(Records supplied begins)
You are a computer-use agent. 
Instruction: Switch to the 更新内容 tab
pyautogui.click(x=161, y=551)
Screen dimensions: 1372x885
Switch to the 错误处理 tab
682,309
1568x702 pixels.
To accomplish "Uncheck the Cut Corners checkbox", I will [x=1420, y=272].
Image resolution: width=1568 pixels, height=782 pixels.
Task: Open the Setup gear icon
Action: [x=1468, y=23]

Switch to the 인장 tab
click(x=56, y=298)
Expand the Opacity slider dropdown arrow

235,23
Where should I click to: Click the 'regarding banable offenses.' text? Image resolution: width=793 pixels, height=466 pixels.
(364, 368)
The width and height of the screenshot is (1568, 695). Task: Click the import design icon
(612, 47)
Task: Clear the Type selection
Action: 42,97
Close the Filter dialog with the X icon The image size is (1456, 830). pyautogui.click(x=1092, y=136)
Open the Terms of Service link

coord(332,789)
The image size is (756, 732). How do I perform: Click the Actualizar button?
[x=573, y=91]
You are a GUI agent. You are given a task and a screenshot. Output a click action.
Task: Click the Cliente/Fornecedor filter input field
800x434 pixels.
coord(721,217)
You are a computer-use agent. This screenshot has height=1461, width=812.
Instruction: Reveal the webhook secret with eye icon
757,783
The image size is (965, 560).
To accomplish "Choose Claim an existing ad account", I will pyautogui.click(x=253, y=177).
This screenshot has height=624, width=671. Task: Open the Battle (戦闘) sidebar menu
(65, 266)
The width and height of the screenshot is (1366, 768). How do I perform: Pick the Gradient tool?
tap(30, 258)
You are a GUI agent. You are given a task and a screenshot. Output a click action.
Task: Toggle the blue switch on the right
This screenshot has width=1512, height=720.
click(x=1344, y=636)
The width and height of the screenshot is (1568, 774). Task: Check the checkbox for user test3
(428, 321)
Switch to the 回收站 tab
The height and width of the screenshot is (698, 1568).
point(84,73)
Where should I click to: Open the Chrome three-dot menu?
(Records supplied ends)
Can you restate every record above word for word?

You are a computer-use agent. 
Instruction: Switch to the 更新内容 tab
pyautogui.click(x=161, y=551)
Screen dimensions: 1372x885
Switch to the 错误处理 tab
682,309
1568x702 pixels.
To accomplish "Uncheck the Cut Corners checkbox", I will [x=1420, y=272].
Image resolution: width=1568 pixels, height=782 pixels.
Task: Open the Setup gear icon
Action: [x=1468, y=23]

Switch to the 인장 tab
click(x=56, y=298)
Expand the Opacity slider dropdown arrow

235,23
Where should I click to: Click the 'regarding banable offenses.' text? Image resolution: width=793 pixels, height=466 pixels.
(364, 368)
The width and height of the screenshot is (1568, 695). Task: Click the import design icon
(612, 47)
Task: Clear the Type selection
Action: 42,97
Close the Filter dialog with the X icon The image size is (1456, 830). pyautogui.click(x=1092, y=136)
Open the Terms of Service link

coord(332,789)
The image size is (756, 732). How do I perform: Click the Actualizar button?
[x=573, y=91]
You are a GUI agent. You are given a task and a screenshot. Output a click action.
Task: Click the Cliente/Fornecedor filter input field
800x434 pixels.
coord(721,217)
You are a computer-use agent. This screenshot has height=1461, width=812.
Instruction: Reveal the webhook secret with eye icon
757,783
The image size is (965, 560).
To accomplish "Choose Claim an existing ad account", I will pyautogui.click(x=253, y=177).
This screenshot has height=624, width=671. Task: Open the Battle (戦闘) sidebar menu
(65, 266)
The width and height of the screenshot is (1366, 768). How do I perform: Pick the Gradient tool?
tap(30, 258)
You are a GUI agent. You are given a task and a screenshot. Output a click action.
Task: Toggle the blue switch on the right
This screenshot has width=1512, height=720.
click(x=1344, y=636)
The width and height of the screenshot is (1568, 774). Task: Check the checkbox for user test3
(428, 321)
Switch to the 回收站 tab
The height and width of the screenshot is (698, 1568).
point(84,73)
Where should I click to: Open the Chrome three-dot menu?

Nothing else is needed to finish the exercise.